Sex statt Miete: Wer sind die dreisten Vermieter? | STRG_F

Das Wohnungsangebot klang verlockend. Doch dann schickte der Vermieter diese Nachricht: Er sei Arzt aus Blankenese und verdiene gut. „Was kannst du mir anstelle der 500 Euro anbieten? Das Geld könntest du sparen…“ - Sex statt Miete?! Reporter Sulaiman kann es kaum glauben, als eine Freundin ihm diesen Chatverlauf zeigt. Ein Vermieter, der sexuelle Gegenleistungen verlangt? War das jetzt ein krasser Einzelfall? Sulaiman recherchiert und schnell wird klar: Viele junge Frauen erleben solche Situationen auf der Wohnungssuche: zweideutige Sprüche, unverhohlene Angebote, Grabschereien. Sulai bekommt Unterstützung von Reporterin Isabel. Die macht den Selbstversuch. Was erlebt sie und werden Sulai und Isa es schaffen, mit den dreisten Vermietern ins Gespräch zu kommen?

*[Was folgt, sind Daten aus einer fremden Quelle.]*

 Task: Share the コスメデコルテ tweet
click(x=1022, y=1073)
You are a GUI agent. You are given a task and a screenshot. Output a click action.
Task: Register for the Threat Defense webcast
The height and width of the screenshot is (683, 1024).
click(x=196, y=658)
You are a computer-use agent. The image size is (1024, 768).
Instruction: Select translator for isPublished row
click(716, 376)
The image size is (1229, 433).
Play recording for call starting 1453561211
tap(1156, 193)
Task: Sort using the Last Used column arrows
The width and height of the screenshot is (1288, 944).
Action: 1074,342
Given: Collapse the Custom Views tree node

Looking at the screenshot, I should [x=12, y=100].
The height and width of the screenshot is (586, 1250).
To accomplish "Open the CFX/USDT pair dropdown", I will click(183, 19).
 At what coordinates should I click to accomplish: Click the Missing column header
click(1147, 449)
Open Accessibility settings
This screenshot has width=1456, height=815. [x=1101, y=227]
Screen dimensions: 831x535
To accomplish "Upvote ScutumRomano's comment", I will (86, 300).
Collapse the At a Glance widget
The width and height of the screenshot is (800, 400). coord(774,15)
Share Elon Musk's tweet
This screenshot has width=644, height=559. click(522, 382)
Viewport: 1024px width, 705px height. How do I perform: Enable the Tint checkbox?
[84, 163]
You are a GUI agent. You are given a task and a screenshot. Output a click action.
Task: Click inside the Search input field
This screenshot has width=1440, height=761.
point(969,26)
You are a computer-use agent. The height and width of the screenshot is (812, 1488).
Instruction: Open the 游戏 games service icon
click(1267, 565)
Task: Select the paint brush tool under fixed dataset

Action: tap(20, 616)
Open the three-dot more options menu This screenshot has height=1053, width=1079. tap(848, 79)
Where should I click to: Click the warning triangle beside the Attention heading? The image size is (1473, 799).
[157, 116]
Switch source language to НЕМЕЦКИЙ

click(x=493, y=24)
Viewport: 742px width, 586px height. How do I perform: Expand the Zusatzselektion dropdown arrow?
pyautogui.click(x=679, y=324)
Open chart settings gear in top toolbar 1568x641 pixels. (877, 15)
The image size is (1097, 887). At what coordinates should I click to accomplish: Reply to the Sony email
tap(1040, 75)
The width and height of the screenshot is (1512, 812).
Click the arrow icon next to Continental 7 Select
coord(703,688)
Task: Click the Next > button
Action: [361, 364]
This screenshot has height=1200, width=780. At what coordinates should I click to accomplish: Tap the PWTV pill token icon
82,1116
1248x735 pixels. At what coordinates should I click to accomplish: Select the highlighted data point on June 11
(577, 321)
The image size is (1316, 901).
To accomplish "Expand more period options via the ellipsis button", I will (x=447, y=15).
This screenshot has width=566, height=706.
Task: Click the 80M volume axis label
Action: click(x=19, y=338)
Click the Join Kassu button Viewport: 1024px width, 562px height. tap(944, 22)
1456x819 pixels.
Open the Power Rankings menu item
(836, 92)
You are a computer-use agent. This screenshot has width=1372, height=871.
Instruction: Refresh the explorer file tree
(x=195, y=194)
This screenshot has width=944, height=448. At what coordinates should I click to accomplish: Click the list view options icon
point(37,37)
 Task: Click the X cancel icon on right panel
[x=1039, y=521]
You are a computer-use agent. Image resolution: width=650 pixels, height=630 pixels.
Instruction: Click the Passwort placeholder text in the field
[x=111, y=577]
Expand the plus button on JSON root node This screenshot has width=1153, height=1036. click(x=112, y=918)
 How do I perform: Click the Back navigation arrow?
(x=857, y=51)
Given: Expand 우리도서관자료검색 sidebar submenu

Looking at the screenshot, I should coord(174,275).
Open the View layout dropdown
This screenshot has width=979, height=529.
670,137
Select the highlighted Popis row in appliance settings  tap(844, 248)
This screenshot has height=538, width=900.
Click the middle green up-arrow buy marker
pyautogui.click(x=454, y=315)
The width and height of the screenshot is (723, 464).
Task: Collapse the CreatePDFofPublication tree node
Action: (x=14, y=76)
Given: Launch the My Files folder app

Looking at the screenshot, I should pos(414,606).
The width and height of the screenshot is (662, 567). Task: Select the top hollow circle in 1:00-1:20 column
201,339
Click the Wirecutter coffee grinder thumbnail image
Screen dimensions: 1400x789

Was du bei der Wohnungssuche beachten solltest: In vielen Großstädten ist der Wohnungsmarkt ziemlich angespannt und die Zimmersuche entsprechend kein Spaß. Aber ey, deshalb müsst ihr euch noch lange keine Belästigungen gefallen lassen. 1. Wenn du auf Online-Plattformen nach einer Wohnung oder einem WG-Zimmer suchst, gehe sparsam mit deinen Daten um. Überlege dir, ob dein Gesuch ein Foto braucht oder ob du darauf verzichten kannst. 2. Solltest du unangemessene Nachrichten bekommen, gehe nicht darauf ein. Ignoriere sie am besten. Auch deine Empörung kann deinem Gegenüber Befriedigung bereiten. 3. Blockiere den Absender oder die Absenderin der Nachricht. 4. Melde den Vorfall dem Seitenbetreiber. Alle von uns angefragten Plattformen sagen, dass sie solchen Meldungen nachgehen, sich die Accounts angucken und diese im Zweifelsfall sperren. 5. Gehe nicht auf Aufforderungen ein, die suggerieren, dass du für Nacktbilder etc. einen Besichtigungstermin bekommst. Schon anzügliche Komplimente können den Straftatbestand einer Beleidigung erfüllen. 6. Gehe nicht alleine zu Wohnungsbesichtigungen. Nimm eine:n Freund:in mit. 7. Im Fall der Fälle: Erstatte Strafanzeige auf einer Polizeidienststelle oder über die Internetwache: https://www.bka.de/DE/KontaktAufnehmen/Onlinewachen/onlinewachen_node.html Dafür solltest du Chatverläufe, Nachrichten usw. möglichst dokumentiert haben. Ist der Straftatbestand der Beleidigung erfüllt, kann dies eine Geldstrafe oder Haftstrafe von bis zu einem Jahr zur Konsequenz haben. Im Fall von sexueller Nötigung droht sogar eine Strafe bis zu fünf Jahren.

STRG_F

Reportagen eines jungen Reporter-Teams: eintauchend und aufdeckend. Nah und journalistisch. Ehrlich und empathisch.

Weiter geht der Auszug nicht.